Start of RECORDS

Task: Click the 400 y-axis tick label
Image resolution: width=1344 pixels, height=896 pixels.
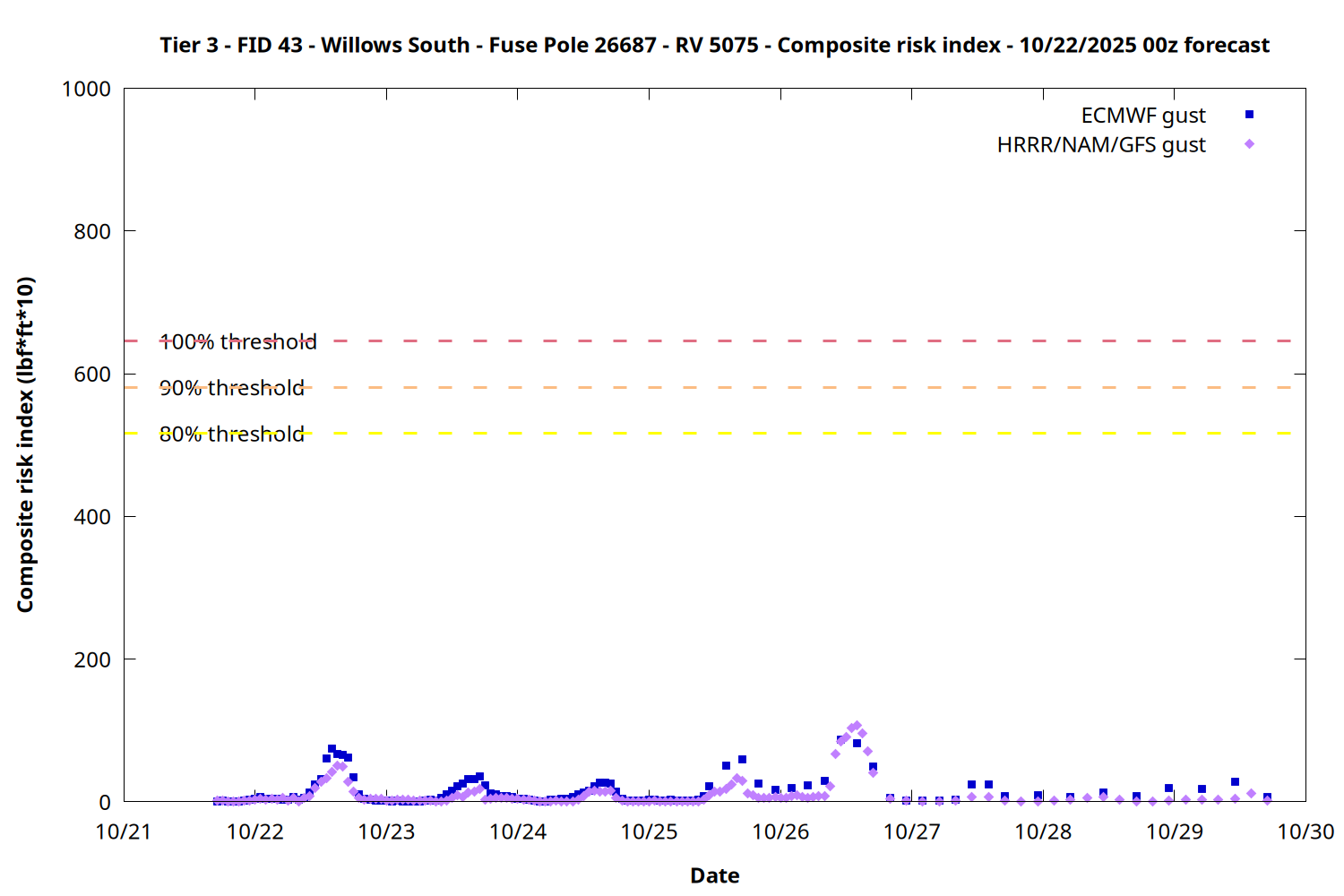Action: 92,517
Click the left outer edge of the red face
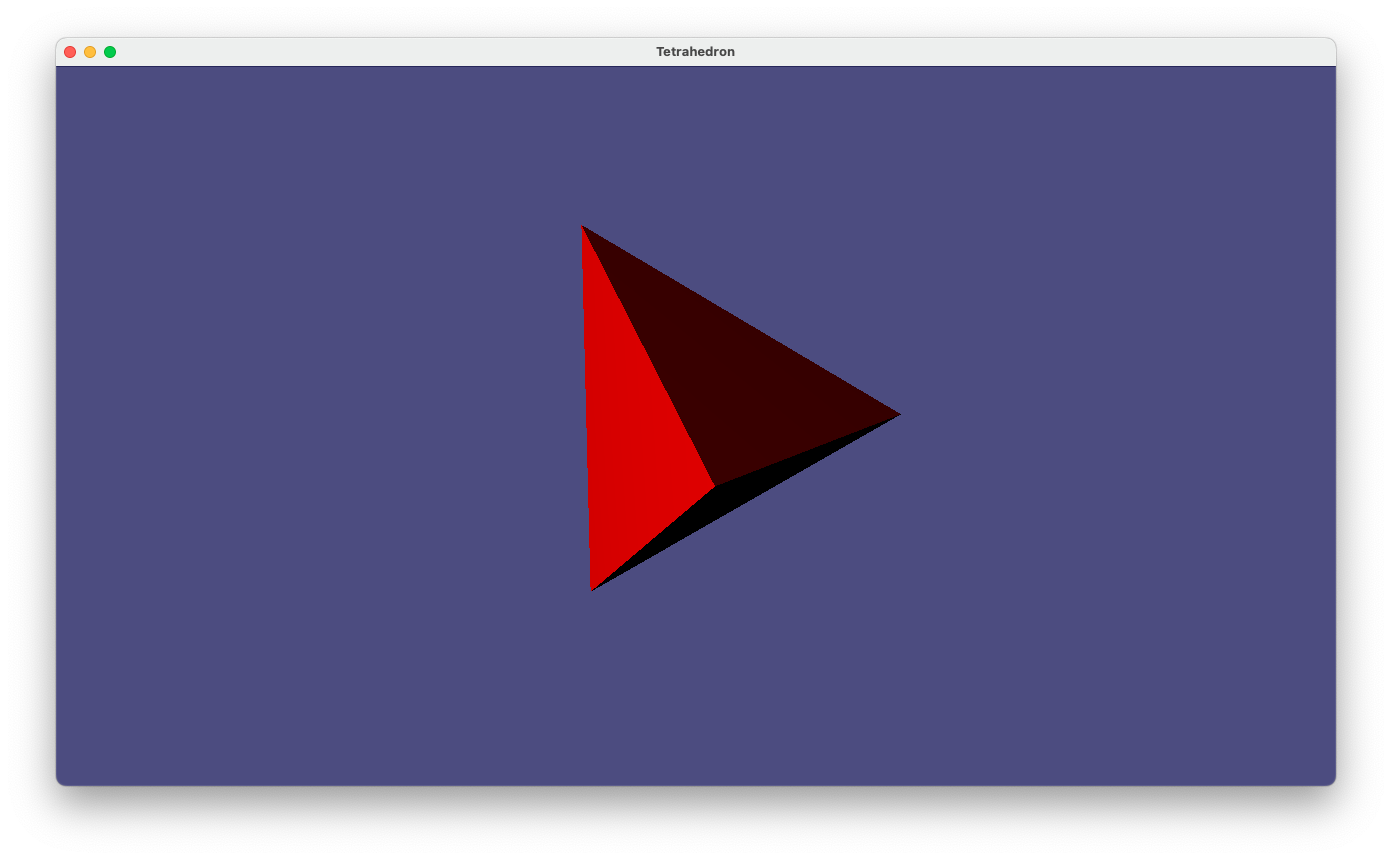 (587, 408)
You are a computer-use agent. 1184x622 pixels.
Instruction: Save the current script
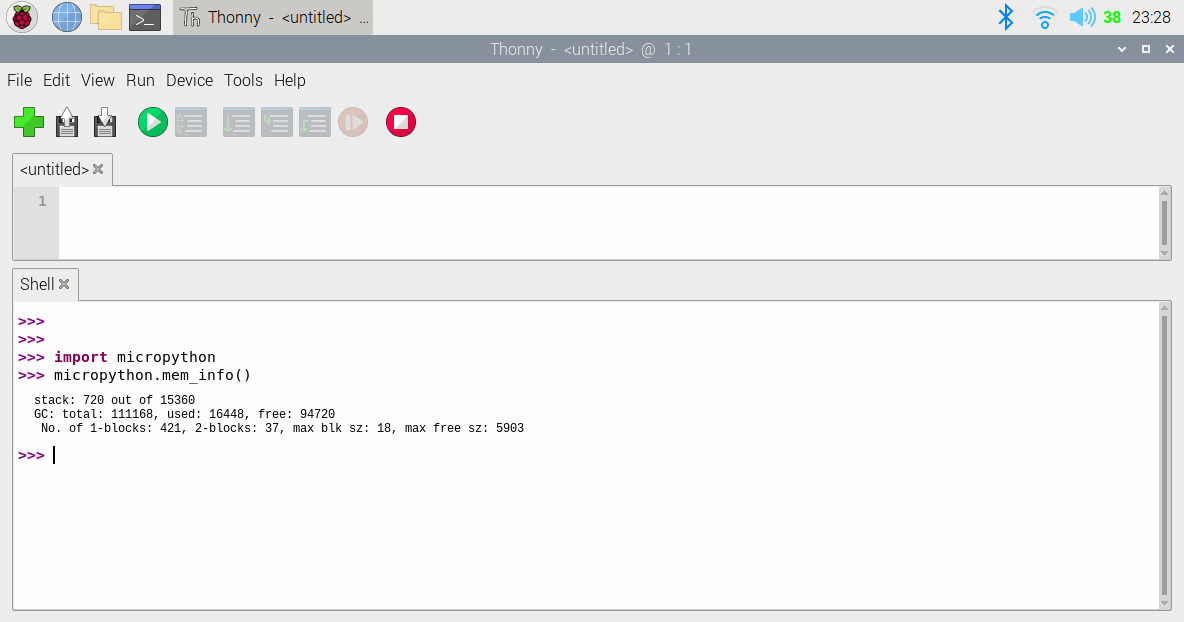(104, 122)
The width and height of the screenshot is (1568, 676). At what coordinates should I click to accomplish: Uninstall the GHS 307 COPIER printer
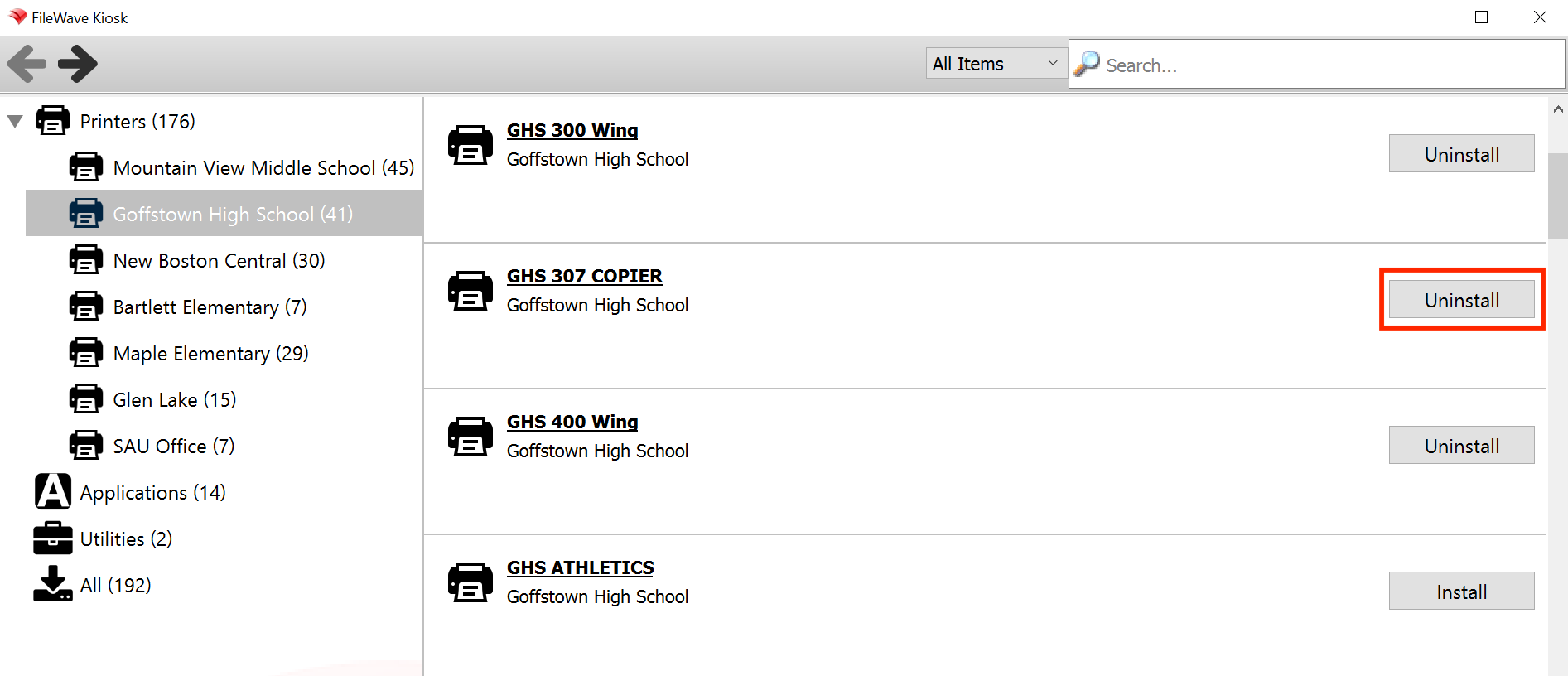coord(1461,300)
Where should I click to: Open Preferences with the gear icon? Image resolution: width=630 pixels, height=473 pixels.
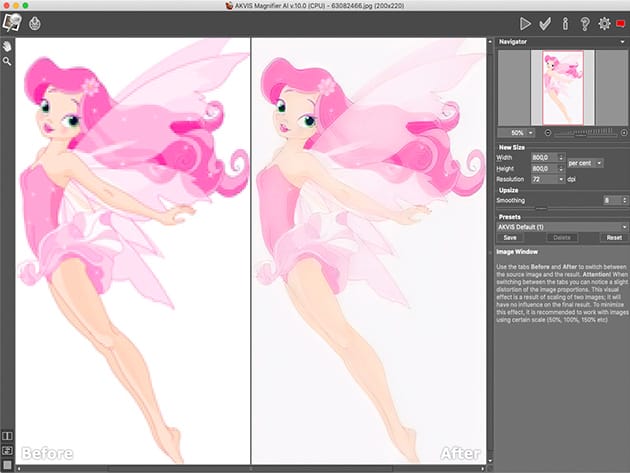[604, 23]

End of RECORDS

Pictures aside, set down the lines from the one containing "You are a computer-use" through the end of the records above, exactly and only those.

* OUTPUT OF THE TASK:
You are a computer-use agent. 1184x622 pixels.
Instruction: Save the current script
(104, 122)
The width and height of the screenshot is (1568, 676). At what coordinates should I click to accomplish: Uninstall the GHS 307 COPIER printer
coord(1461,300)
Where should I click to: Open Preferences with the gear icon? Image resolution: width=630 pixels, height=473 pixels.
[604, 23]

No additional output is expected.